You know...not expensive is still not exactly the same as free.  And it's not the same shit.  Most of the "make your own t-shirt" companies are complete shit even if Nintendo's are cheaply made in the first place.  Oh, and those places, they won't have Nintendo tags but they'll have tags.  Where as most non-shitty t-shirts will be tagless.  But who knows...maybe these t-shirts are complete shit.  Still free though.


----------



## R2DJ (Mar 19, 2011)

D'you think I'll make it when I get my 3DS at around 10AM or is there gonna be more than 3000 people at overall midnight launches?


----------



## Ikki (Mar 19, 2011)

Seraph said:
			
		

> Ikki said:
> 
> 
> 
> ...


I forgot I'm in a community where people don't pay for their stuff.


----------



## KingVamp (Mar 19, 2011)

Ikki said:
			
		

> Seraph said:
> 
> 
> 
> ...


I forgot that piracy and legitly getting something for free was the same thing.


----------



## Slyakin (Mar 19, 2011)

Man, if this was in the US... I would totally try to get it.

Eh, I'll just print a huge AR card and see what happens.


----------



## Seraph (Mar 19, 2011)

Ikki said:
			
		

> I forgot I'm in a community where people don't pay for their stuff.

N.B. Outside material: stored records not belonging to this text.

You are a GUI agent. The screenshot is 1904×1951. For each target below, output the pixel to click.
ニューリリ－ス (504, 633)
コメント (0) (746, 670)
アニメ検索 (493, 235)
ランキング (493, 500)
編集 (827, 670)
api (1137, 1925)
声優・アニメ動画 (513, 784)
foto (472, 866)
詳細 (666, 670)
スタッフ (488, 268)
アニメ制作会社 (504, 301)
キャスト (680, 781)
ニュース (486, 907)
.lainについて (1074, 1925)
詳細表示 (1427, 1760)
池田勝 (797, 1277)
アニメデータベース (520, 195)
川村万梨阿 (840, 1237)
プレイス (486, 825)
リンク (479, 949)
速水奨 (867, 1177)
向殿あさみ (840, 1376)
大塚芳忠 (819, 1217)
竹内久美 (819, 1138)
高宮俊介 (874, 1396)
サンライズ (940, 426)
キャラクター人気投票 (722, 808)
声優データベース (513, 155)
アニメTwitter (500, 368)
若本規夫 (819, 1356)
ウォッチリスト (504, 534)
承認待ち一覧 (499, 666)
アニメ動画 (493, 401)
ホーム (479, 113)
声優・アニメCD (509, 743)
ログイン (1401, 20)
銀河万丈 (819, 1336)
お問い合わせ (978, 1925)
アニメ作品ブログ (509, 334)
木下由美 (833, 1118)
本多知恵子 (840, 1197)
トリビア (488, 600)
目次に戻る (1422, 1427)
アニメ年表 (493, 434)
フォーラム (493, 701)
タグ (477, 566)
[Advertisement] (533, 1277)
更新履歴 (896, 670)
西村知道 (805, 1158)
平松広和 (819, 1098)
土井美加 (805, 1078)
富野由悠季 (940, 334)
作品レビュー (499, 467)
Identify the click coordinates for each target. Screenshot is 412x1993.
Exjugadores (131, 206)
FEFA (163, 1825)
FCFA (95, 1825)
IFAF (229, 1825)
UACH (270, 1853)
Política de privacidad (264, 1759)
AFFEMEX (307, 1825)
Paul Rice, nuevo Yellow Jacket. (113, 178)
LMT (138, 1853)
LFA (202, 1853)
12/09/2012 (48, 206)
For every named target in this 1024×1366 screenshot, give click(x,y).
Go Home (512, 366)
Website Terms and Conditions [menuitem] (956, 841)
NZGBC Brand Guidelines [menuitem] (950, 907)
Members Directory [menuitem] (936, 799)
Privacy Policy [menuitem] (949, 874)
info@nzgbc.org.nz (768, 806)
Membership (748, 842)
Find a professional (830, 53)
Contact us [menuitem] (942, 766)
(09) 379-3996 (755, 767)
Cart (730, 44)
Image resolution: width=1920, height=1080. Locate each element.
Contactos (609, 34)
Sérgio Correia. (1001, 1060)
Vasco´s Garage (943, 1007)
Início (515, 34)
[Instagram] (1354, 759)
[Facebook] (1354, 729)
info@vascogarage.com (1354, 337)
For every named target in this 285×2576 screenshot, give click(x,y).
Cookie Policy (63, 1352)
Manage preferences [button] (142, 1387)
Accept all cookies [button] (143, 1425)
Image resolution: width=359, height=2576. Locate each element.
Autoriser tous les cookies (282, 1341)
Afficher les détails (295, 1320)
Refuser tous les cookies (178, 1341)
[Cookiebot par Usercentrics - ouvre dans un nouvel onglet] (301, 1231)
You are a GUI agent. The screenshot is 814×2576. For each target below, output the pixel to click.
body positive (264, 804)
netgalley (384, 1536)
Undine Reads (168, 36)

Seems you still don't know the appeal of free stuff...free bundled stuff can be an incentive to buy things.  Which is a major reason why I bought the SE copy of MvsC3.  Still, cheap knock-offs are usually not as good as the original.  So paying money to make one seems rather stupid.


----------



## notmeanymore (Mar 19, 2011)

Fuuuuck. My GameStop only has a 9am opening. Closest midnight launch is like 40minutes away. No way am I moving my preorder there for that. How gay.


----------



## Deleted User (Mar 19, 2011)

YES! Now I can point my 3DS at one of these shirts and Kirby/Mario/Nintendog will appear sideways on the person!


----------



## Seraph (Mar 19, 2011)

TehSkull said:
			
		

> Fuuuuck. My GameStop only has a 9am opening. Closest midnight launch is like 40minutes away. No way am I moving my preorder there for that. How gay.


Just so you know, this isn't for the US Club Nintendo...


----------



## notmeanymore (Mar 19, 2011)

Seraph said:
			
		

> TehSkull said:
> 
> 
> 
> ...


Should say so in first post. :|


----------